2) Generate a random number and then check if it has already been used. If it has been used add or subtract one from the number and check again, keep repeating until I hit an unused number. Problem is this is no longer a random number as I have introduced bias (eventually I will get clumps of numbers and you'd be able to predict the next number with a better chance of success).
3) Generate a random number and then check if it has already been used. If it has been used add or subtract another randomly generated random number and check again, problem is we're back to simply generating random numbers and checking as in solution 1.
4) Suck it up and generate the random list and save it, have a daemon put them into a Queue so there are numbers available (and avoid constantly opening and closing a file, batching it instead).
5) Generate much larger random numbers and hash them (i.e. using MD5) to get a smaller numeric value, we should rarely get collisions, but I end up with larger than needed numbers again.

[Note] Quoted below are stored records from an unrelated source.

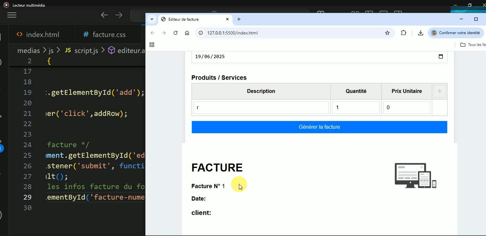The image size is (486, 236).
Task: Add a product row with plus button
Action: (x=439, y=91)
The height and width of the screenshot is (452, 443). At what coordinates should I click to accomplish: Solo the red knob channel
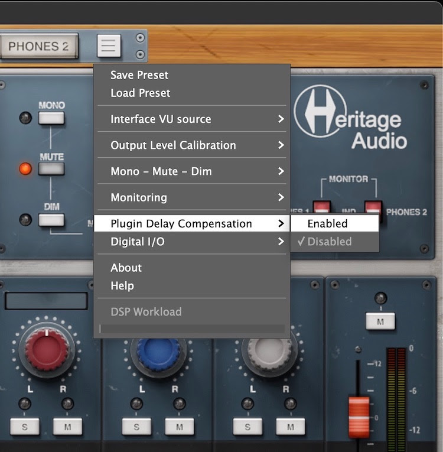25,427
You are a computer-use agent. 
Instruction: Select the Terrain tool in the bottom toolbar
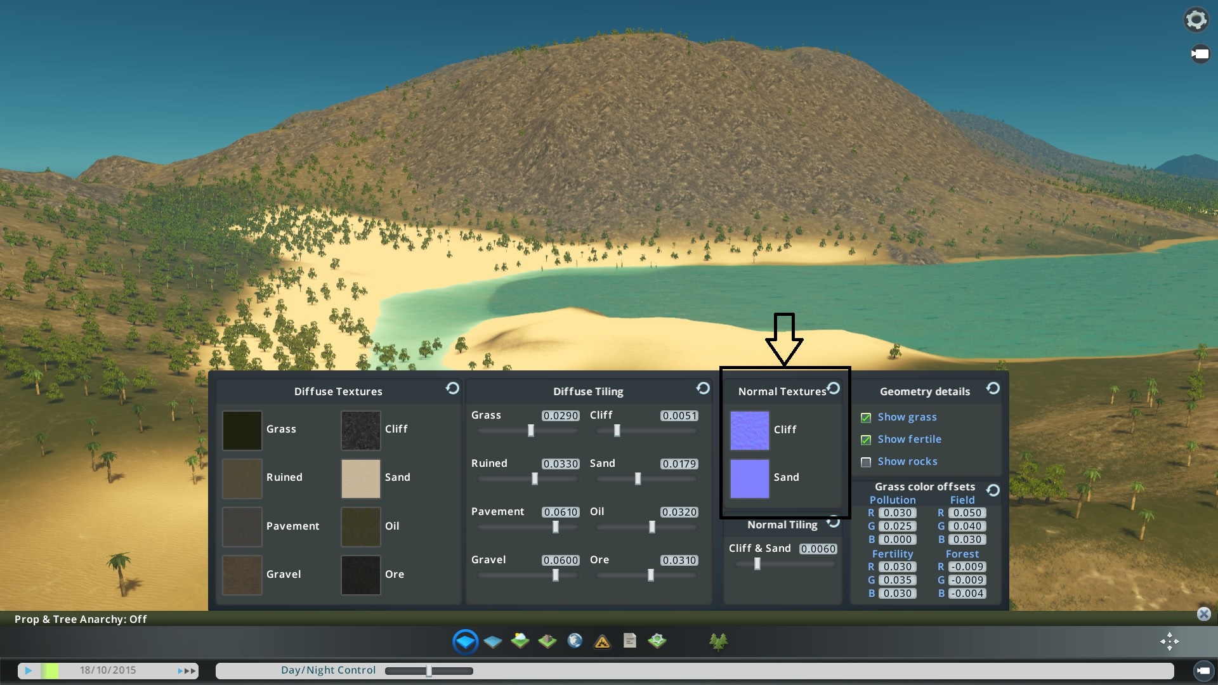[x=465, y=641]
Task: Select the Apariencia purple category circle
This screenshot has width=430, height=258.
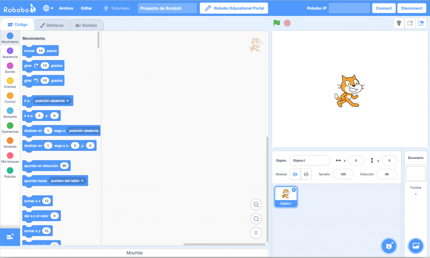Action: (x=10, y=51)
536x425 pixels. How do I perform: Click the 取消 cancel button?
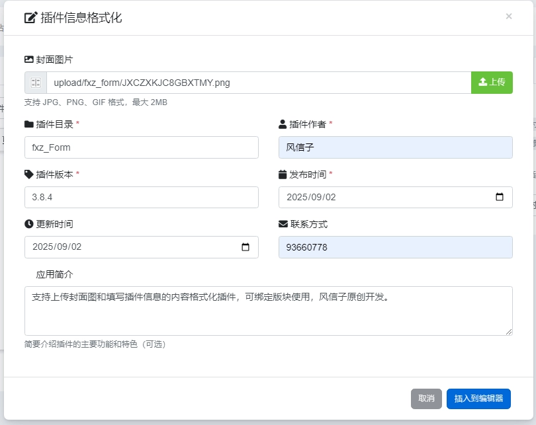tap(426, 399)
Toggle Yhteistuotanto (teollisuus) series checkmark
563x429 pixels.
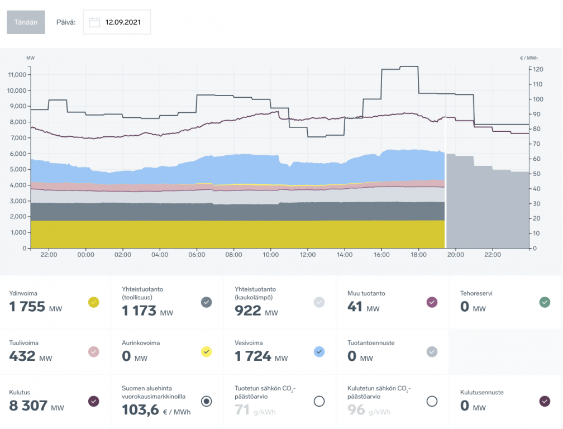tap(206, 302)
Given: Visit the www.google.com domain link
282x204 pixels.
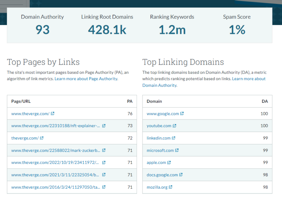Looking at the screenshot, I should pyautogui.click(x=163, y=114).
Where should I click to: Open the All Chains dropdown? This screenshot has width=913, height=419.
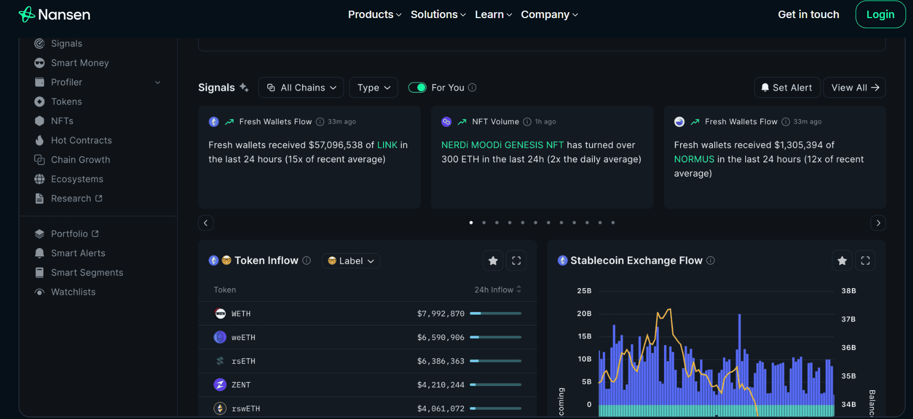pos(301,88)
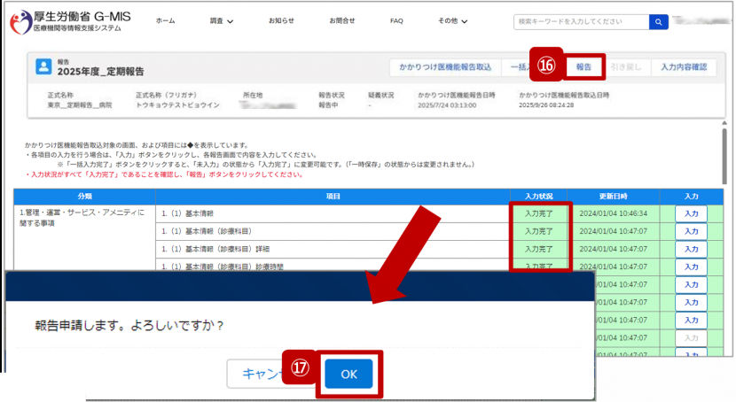
Task: Click the 入力状況 column header
Action: coord(538,196)
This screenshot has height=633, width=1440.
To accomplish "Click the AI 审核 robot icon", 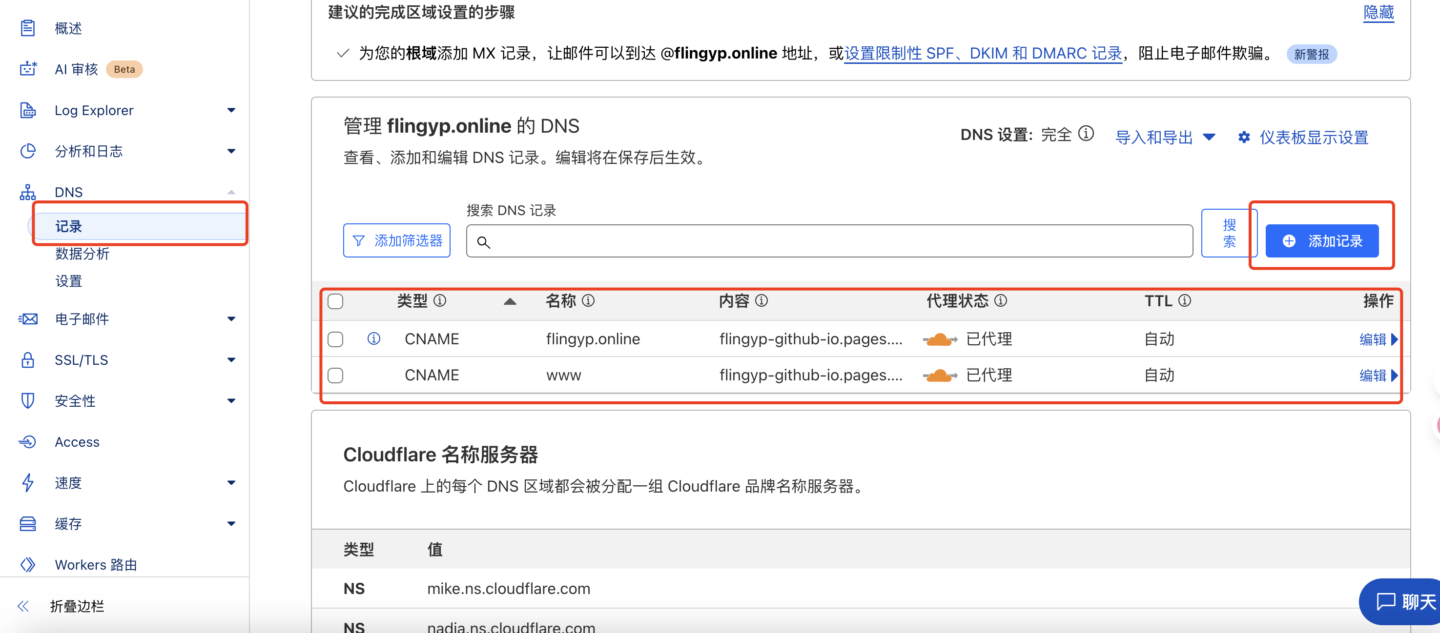I will pyautogui.click(x=27, y=69).
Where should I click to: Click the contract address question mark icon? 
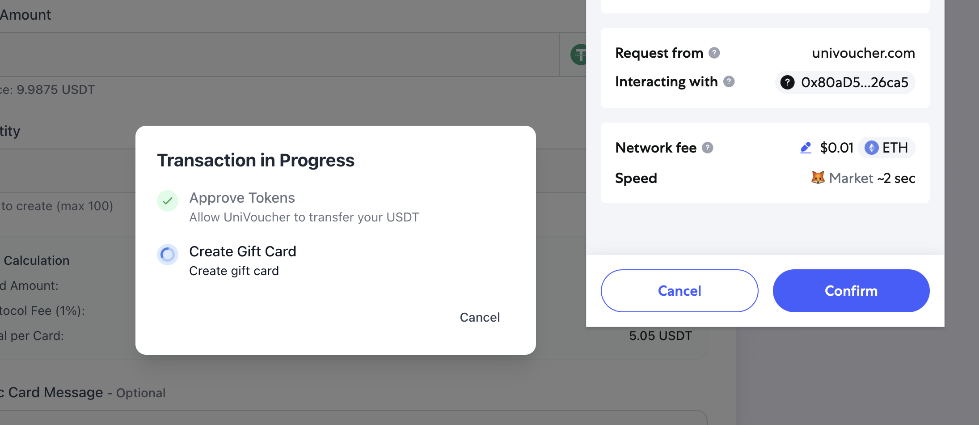pos(788,82)
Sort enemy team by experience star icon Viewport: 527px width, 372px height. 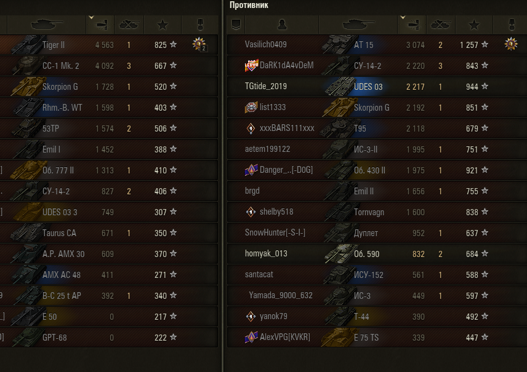pos(474,25)
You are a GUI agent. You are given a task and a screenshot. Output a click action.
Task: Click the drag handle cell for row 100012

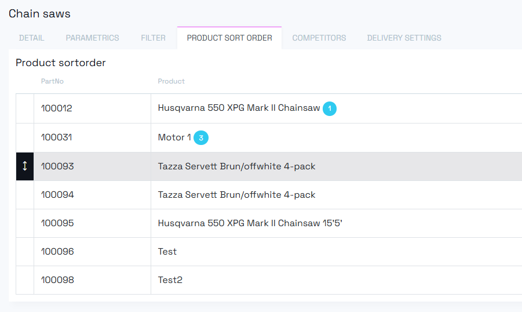pyautogui.click(x=25, y=108)
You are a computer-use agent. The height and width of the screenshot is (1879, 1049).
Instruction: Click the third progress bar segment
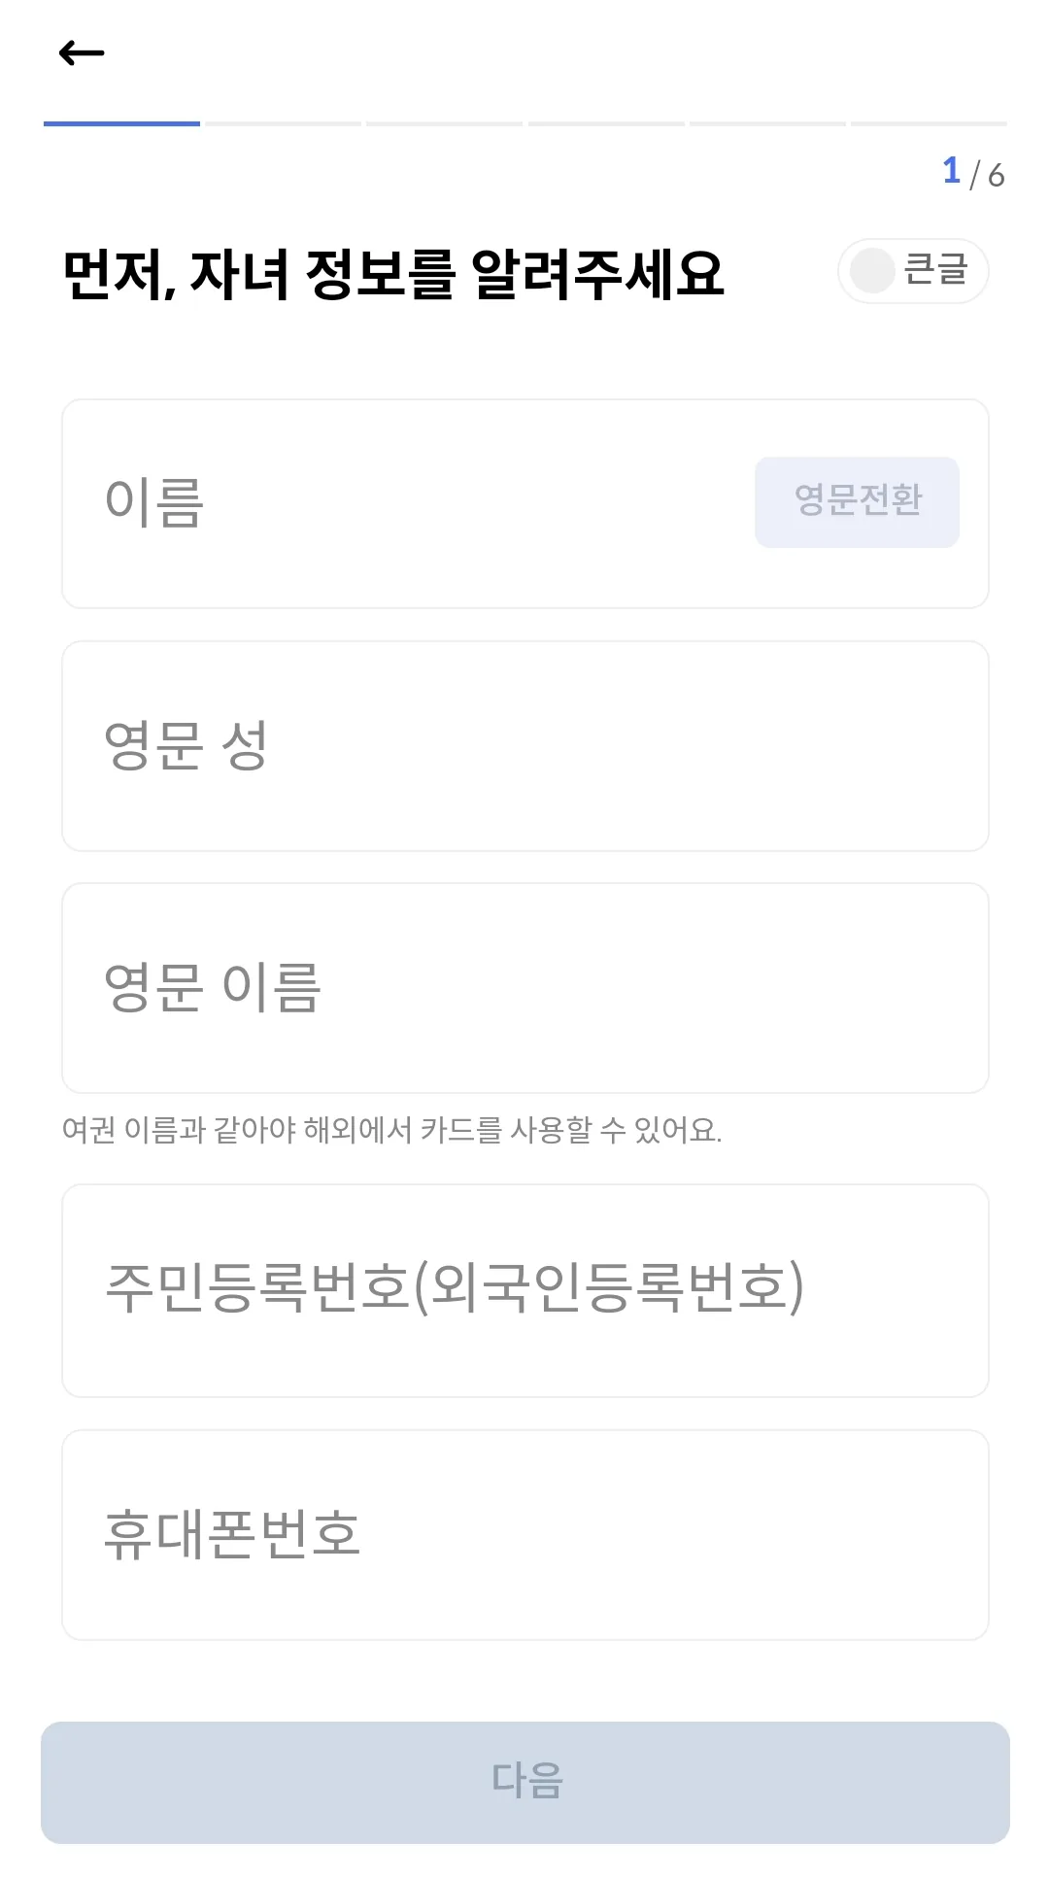click(445, 123)
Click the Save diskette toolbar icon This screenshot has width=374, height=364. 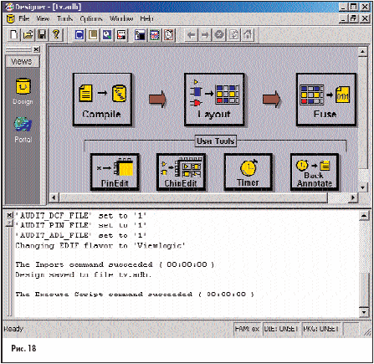point(42,35)
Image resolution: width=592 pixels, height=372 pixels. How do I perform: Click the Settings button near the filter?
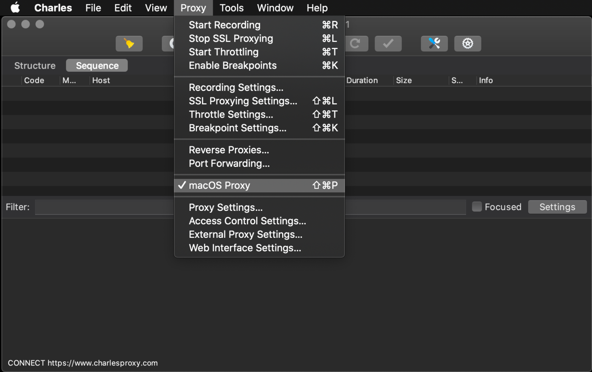click(557, 207)
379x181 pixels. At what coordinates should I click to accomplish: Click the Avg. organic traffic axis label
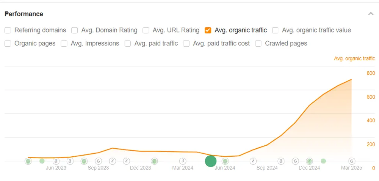(354, 58)
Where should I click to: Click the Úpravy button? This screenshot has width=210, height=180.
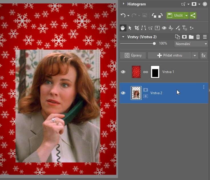pos(133,55)
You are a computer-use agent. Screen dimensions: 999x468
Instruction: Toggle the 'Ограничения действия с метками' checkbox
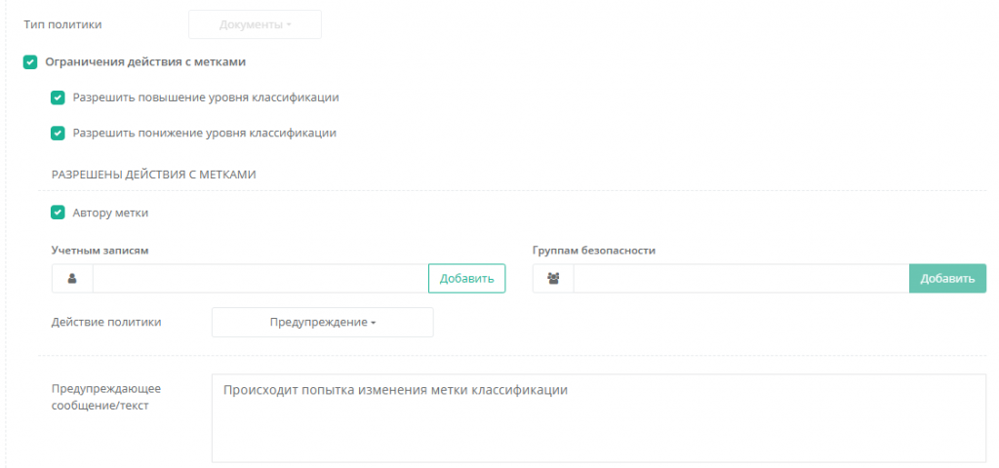(x=30, y=62)
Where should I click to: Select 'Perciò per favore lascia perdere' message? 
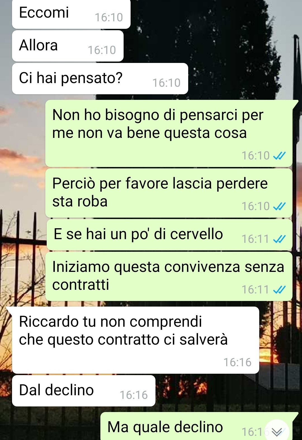pyautogui.click(x=169, y=193)
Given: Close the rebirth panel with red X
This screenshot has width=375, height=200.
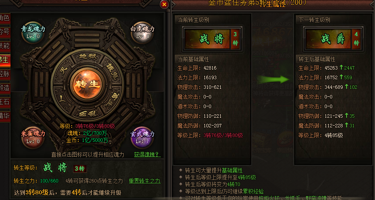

6) Prepend or append time based information to the random number (i.e. unix timestamp) to reduce chances of a collision, again I get larger numbers than I need.
Anyone have any clever ideas that will reduce the chances of a "collision" (i.e. generating a random number that is already taken) but will also allow me to keep the number "small" (i.e. less than a billion (or a thousand million for your europeans =)).
Answer and why I accepted it:
So I will simply go with 1, and hope it's not an issue, however if it is I will go with the deterministic solution of generating all the numbers and storing them so that there is a guarentee of getting a new random number, and I can use "small" numbers (i.e. 9 digits instead of an MD5/etc.).
This is a neat problem, and I've been thinking about it for a while (with solutions similar to Sjoerd's), but in the end, here's what I think:
Use your point 1) and stop worrying.
Assuming real randomness, the probability that a random number has already been chosen before is the count of previously chosen numbers divided by the size of your pool, i.e. the maximal number.
If you say you only need a billion numbers, i.e. nine digits: Treat yourself to 3 more digits, so you have 12-digit serial numbers (that's three groups of four digits – nice and readable).
Even when you're close to having chosen a billion numbers previously, the probability that your new number is already taken is still only 0,1%.
Do step 1 and draw again. You can still check for an "infinite" loop, say don't try more than 1000 times or so, and then fallback to adding 1 (or something else).
You'll win the lottery before that fallback ever gets used.